**GIVEN REQUEST 1:**
List every ATTiny pin named in the encoder troubleshooting post, giving each as the post labels it.
**GIVEN REQUEST 2:**
Using the encoder troubleshooting post, decide whether each statement agrees with it. Answer yes or no and quote the words that settle it.
(a) Each 78L05 should supply 5V.
(b) The pin with the arrow at the encoder terminals connects to channel A on the encoder.
(c) The top three pins on the outside of the board are grounds.
**GIVEN REQUEST 3:**
According to the encoder troubleshooting post, why is switching across PA0 and ground useful for troubleshooting, and how can the result be confirmed?

**PAGE EXCERPT:**
Ah, its easier if I just type it out......

 Check your digital voltages first. Should be 5V from each 78L05. Should be 5V across one of the LED terminals, 0V across the other.

 Check the encoder terminal block. Top three pins on the outside of the board are grounds. If you have the push-button switch, one of these goes to one half of the switch, another goes to the common (middle pin) on the encoder, one spare.

 The pin with the arrow at the encoder terminals (PA0/pin13 on the ATTiny) goes to the other half of the switch. There is a good chance to troubleshoot here...... if you switch across PA0 and ground correctly, mute will switch on/off. You can measure voltage across the LED terminals to see if mute comes on and goes off with switch presses.

 The other two encoder terminals (PA1/pin12 and PA2/pin11) connect to channel A and channel B on the encoder respectively.

**SUPPLIED DATA:**

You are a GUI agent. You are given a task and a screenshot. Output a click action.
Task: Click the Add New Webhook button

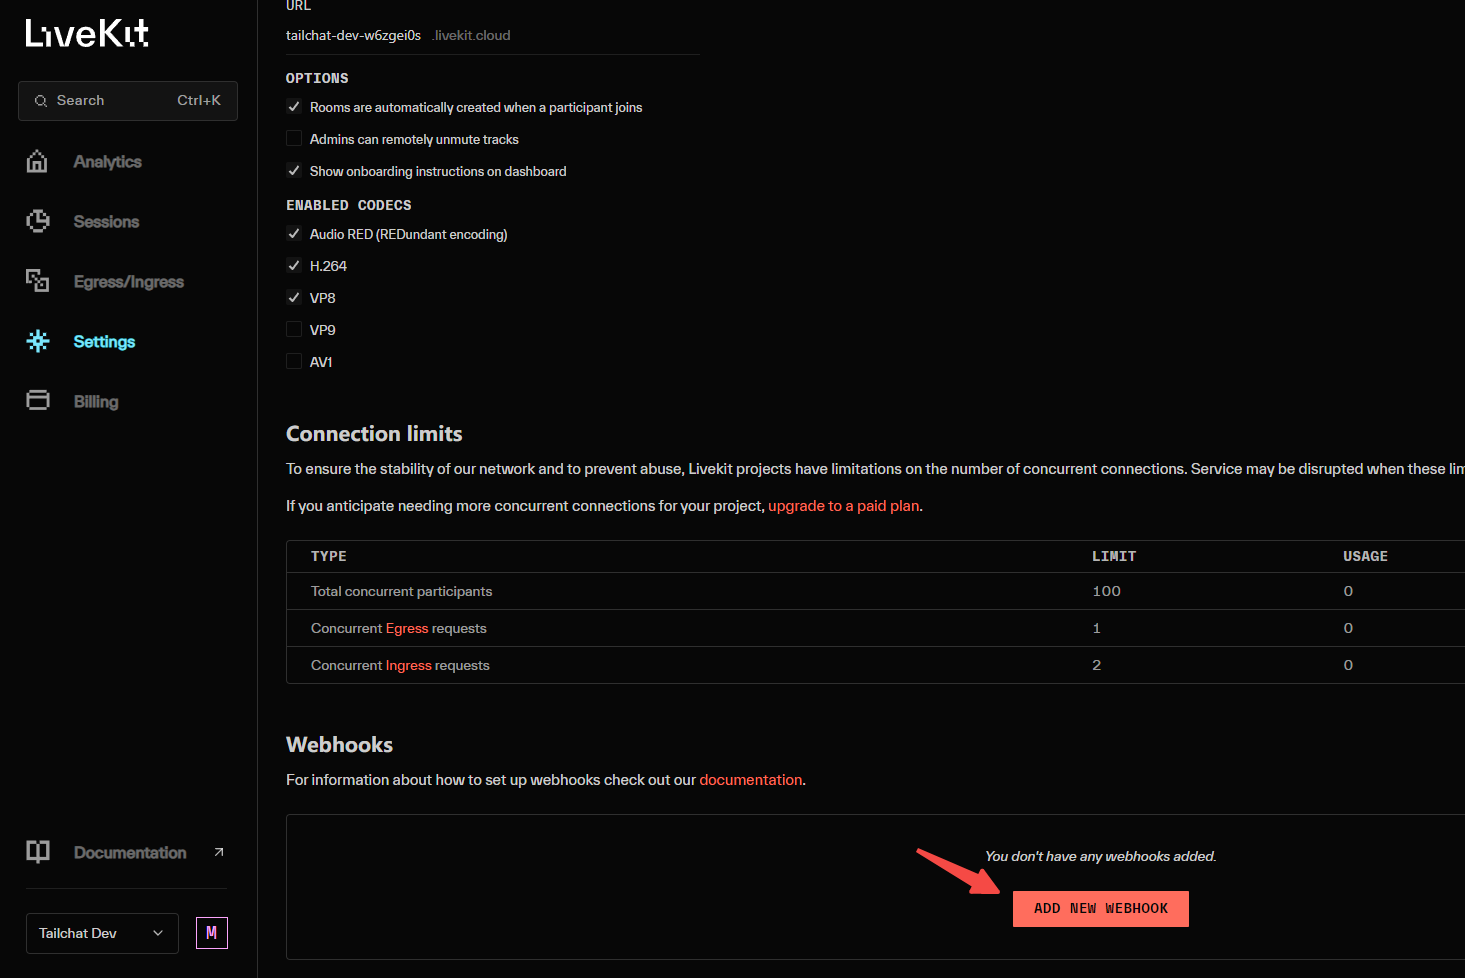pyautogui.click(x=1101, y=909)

**CORRECT ANSWER 1:**
PA0/pin13, PA1/pin12, PA2/pin11

**CORRECT ANSWER 2:**
(a) Yes: "Should be 5V from each 78L05."
(b) No: "The pin with the arrow at the encoder terminals (PA0/pin13 on the ATTiny) goes to the other half of the switch."
(c) Yes: "Top three pins on the outside of the board are grounds."

**CORRECT ANSWER 3:**
If PA0 and ground are switched correctly, mute will turn on and off. Measuring the voltage across the LED terminals shows whether mute comes on and goes off with each switch press.